In year over year comparisons for September, Chicago showed the largest drop, with a decline of 5.6 percent, while the index in Tampa fell 4.3 percent. The index rose the most in San Francisco where it increased 5.5 percent, year over year. The index also rose 5.0 percent in San Diego.
The first chart shows trends in the Case-Shiller index for the Denver area and for the 20-city composite index. It is clear that Denver did not experience the kind of price bubble that occurred in many other metropolitan areas, and consequently, the index has not fallen nearly as far in Denver compared to the larger composite. [Note: The two curves are reversed in this graph. The top curve is the 20-city composite, and the bottom curve is the Denver metro area.]
The 20-city composite is down 28.5 percent since it peaked in July 2006, but the Denver index is down only 9.2 percent from its August 2006 peak.
The second chart compares year-over-year changes in the Denver area index andin the 20-city composite. The Denver index did not achieve the rates of growth experienced by the national index, but the Denver index did not experience comparable rates of decline following the onset of the national recession either. Overall, the index has been less volatile in Denver than has been the case for the 20-city composite. Year-over-year growth in the 20-city composite is near zero with an increase of 0.6 percent for September. The Denver area index’s fall of 1.6 percent is the third month in a row in which the growth rate has been negative.
The last chart compares the actual index value for the Denver area with the year-over-year change. Note that for July, August, and September, the change has fallen below zero, and likely reflects the end of the homebuyer tax credit’s end which has translated into a fall in demand and a decline in the home price index. The upward trend in the index in response to the tax credit is clear during late 2009 and early 2010.

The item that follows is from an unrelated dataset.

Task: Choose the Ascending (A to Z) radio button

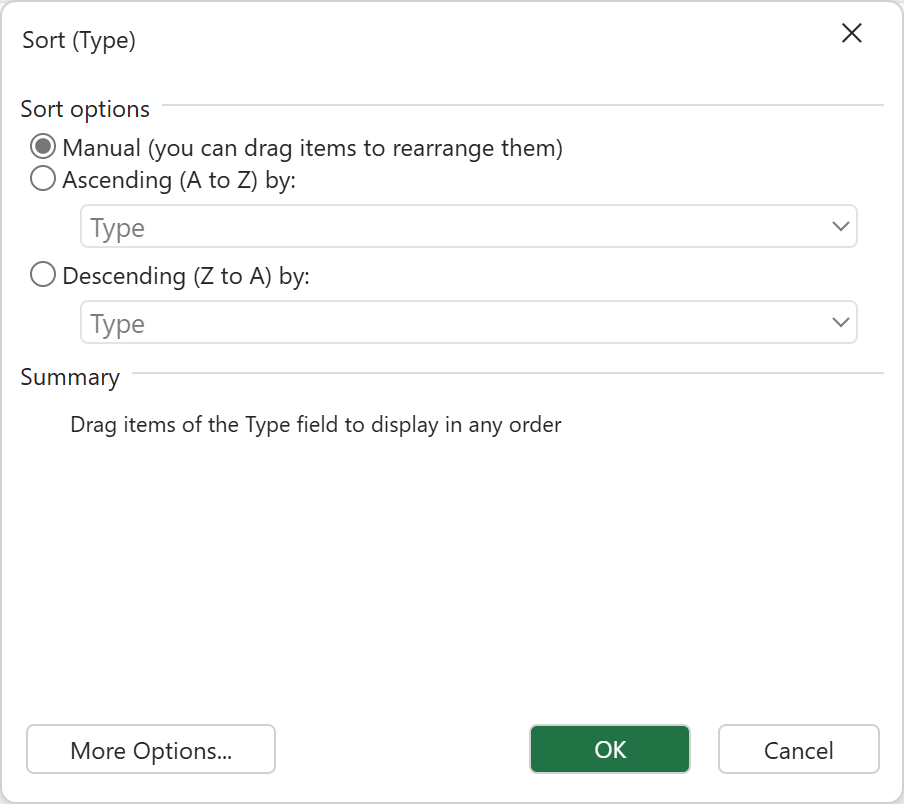Action: pos(43,180)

Case-Shiller’s take on the most recent data is that it reflects “broad-based declines” in the index:
"Nationally, home prices are 1.5% below their year-earlier levels. In September, 18 of the 20 MSAs covered by S&P/Case-Shiller Home Price Indices and both monthly composites were down; and only the two composites and five MSAs showed year-over-year gains. While housing prices are still above their spring 2009 lows, the end of the tax incentives and still active foreclosures appear to be weighing down the market."